I saw a few statistics about protective eyewear and sports this week. The most important fact about wearing safety eyewear for sports is that it prevents you and your children from becoming one of the following statistics. This information is from the US Department of Health and Human Services:
Nearly 2.5 million eye injuries occur each year.
More than a quarter of these injuries occur during sporting and recreational activities.
Children under 15 years of age account for nearly one-third of all eye trauma hospital admissions and 43 % of sports and recreational eye injuries overall
It is important to remember that even if an eye injury seems to be minor it may be serious. Loss of vision, severe pain or tenderness and cuts around the eye require immediate medical attention. Secondly, if you do go to the emergency room, are discharged, but your vision and/or eye still do not seem right, give me a call. I have seen patients after ER visits with foreign bodies still in the eye and undiagnosed broken orbit bones (the bones around the eye).

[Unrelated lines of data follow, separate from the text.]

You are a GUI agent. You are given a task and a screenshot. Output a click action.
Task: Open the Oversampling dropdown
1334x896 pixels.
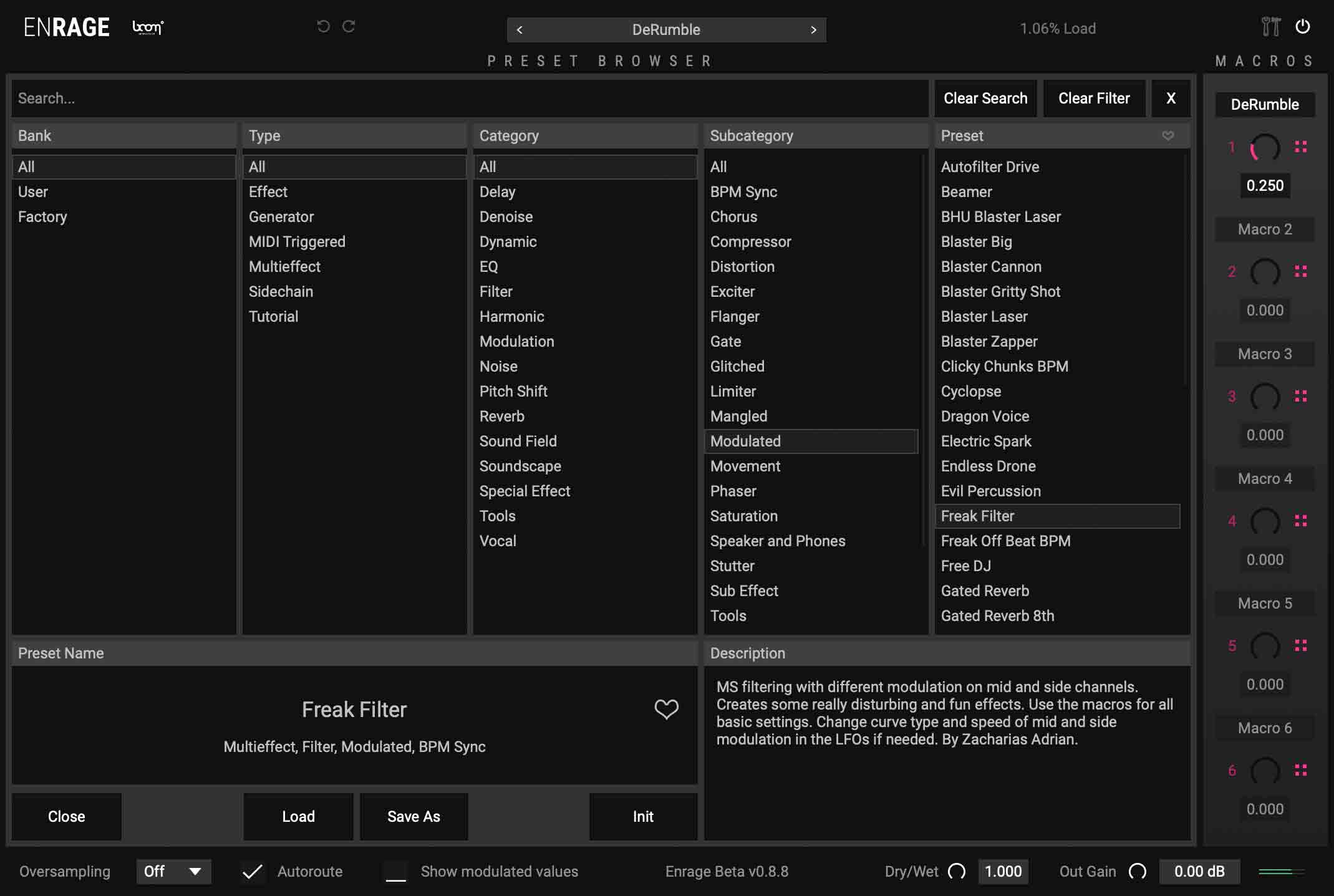click(x=173, y=871)
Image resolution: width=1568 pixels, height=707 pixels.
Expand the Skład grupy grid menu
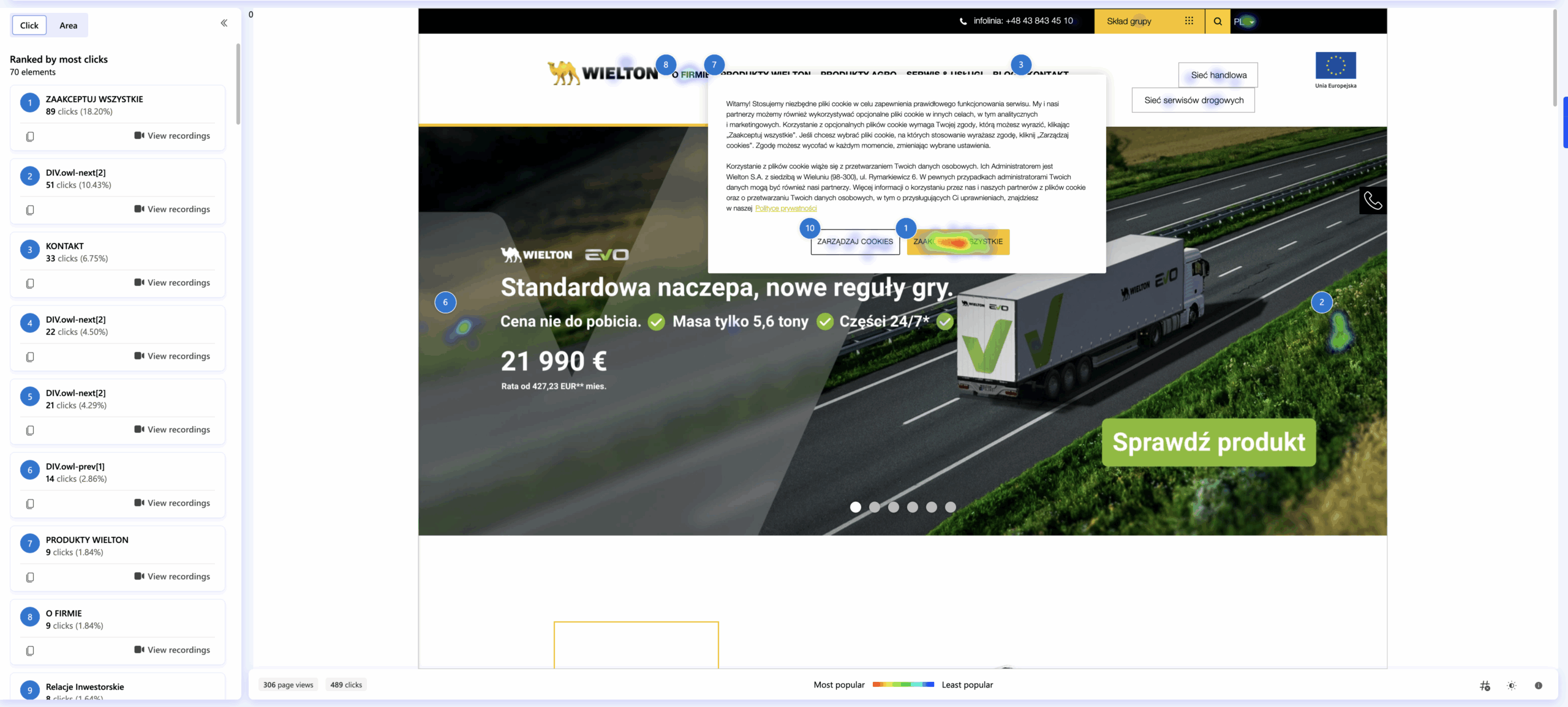click(1189, 21)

More than 90 % of all eye injuries can be prevented with the use of appropriate protective eyewear. Sports participants using corrective eyewear or sunglasses that do not conform to safety standards are at greater risk of eye injury than participants using no eye protection at all. Safety frames must pass two rigorous impact tests, which dress frames do not undergo. Basically, a steel ball and a pointed projectile are dropped on the lenses of the glasses. No parts or fragments of the frame or goggle can fly off which might contact the eye.
The lenses in regular eyeglasses could easily pop out and puncture or cut the eye. A frame mangled from impact could also injure the eye and face.